_Trecho da página_
▬▬▬▬▬▬▬▬▬▬

Por Adriana Prestes
Bióloga, responsável técnica por áreas de soltura e monitoramento de fauna silvestre na Serra da Mantiqueira e Vale do Paraíba (SP) e secretária executiva do Grupo de Estudo de Fauna Silvestre do Vale do Paraíba, Litoral Norte e Serra da Mantiqueira
segundachance@faunanews.com.br
Amigo leitor, normalmente tenho utilizado este espaço para falar de animais silvestres e dos fatores que afetam a prática de ações de soltura e reintrodução das diferentes espécies da nossa fauna. Porém, hoje vou contar uma história de gente, mais precisamente a de um caçador.
Moro em uma área florestal privilegiada na Serra da Mantiqueira paulista. Não amigo leitor, nada daqueles condomínios com gramados a perder de vista. Moro dentro da floresta mesmo, até porque era mesmo o sonho de infância desta bióloga que vos escreve. Usando termos do linguajar de hoje, quase me considero uma bióloga xiita, em jihad contra qualquer tipo de interferência ambiental, nas palavras do meu filho engenheiro civil, vivendo em um “mato total”!
Esta história começa com uma situação tão comum em dias sem pandemia. Recebo alguns amigos e, imagine, falta água! Um dos visitantes prontamente se propõe a ajudar e, depois de muito suar, descobre um cano partido! O cara que veio passear não só arrumou o cano como até limpou a caixa de água. Hóspede legal, não acham?
Durante a suadeira para achar o cano, conversamos. “Então, ele diz, vi que aqui tem jacus… Sabe eu caço… Jacu, macuco… Caço tudo o que foge de mim.” E eu ali, junto na tal suadeira do cano, só consegui dizer :“Ahhh…”

▬▬▬▬▬▬▬▬▬▬

_Material de apoio_

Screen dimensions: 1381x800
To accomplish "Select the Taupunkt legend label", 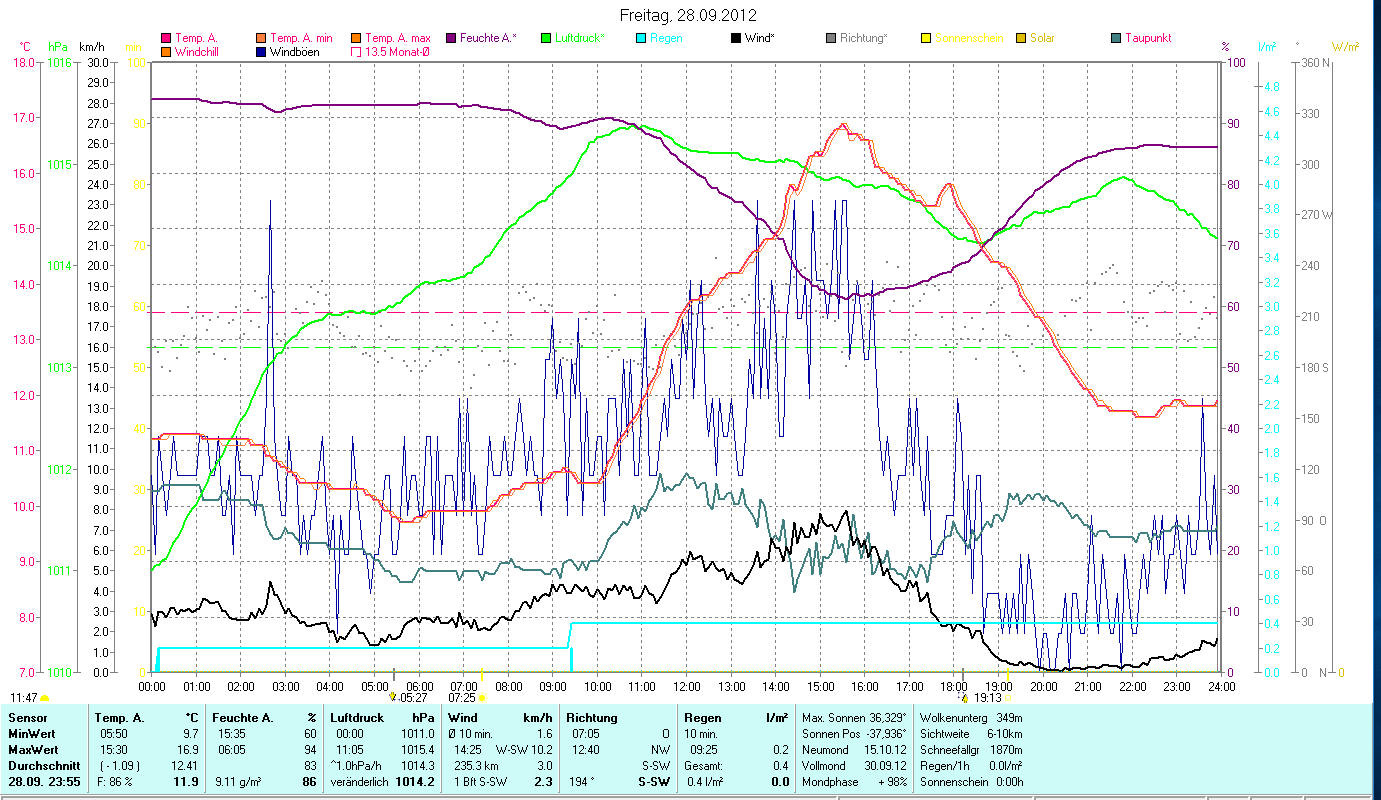I will point(1147,38).
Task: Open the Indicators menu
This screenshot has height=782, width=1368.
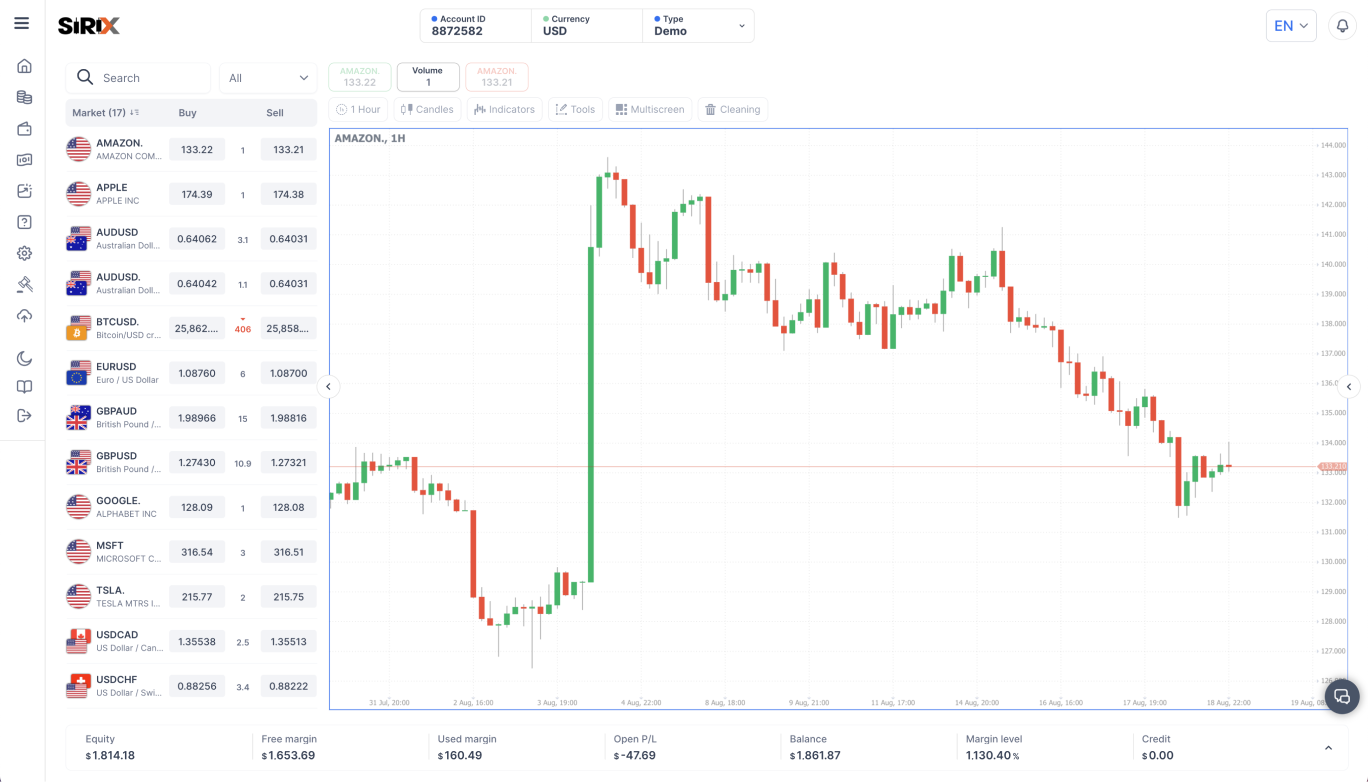Action: pos(505,110)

▬▬▬▬▬▬▬▬▬▬

_Tarefa_
Responda com base no trecho da página:
1. Em que região a autora diz que mora?
2. O que o visitante descobriu depois de muito suar para resolver a falta de água?
3. Que animais o visitante cita ao dizer que caça?

_Resposta_
1. Em uma área florestal na Serra da Mantiqueira paulista.
2. Um cano partido.
3. Jacu e macuco.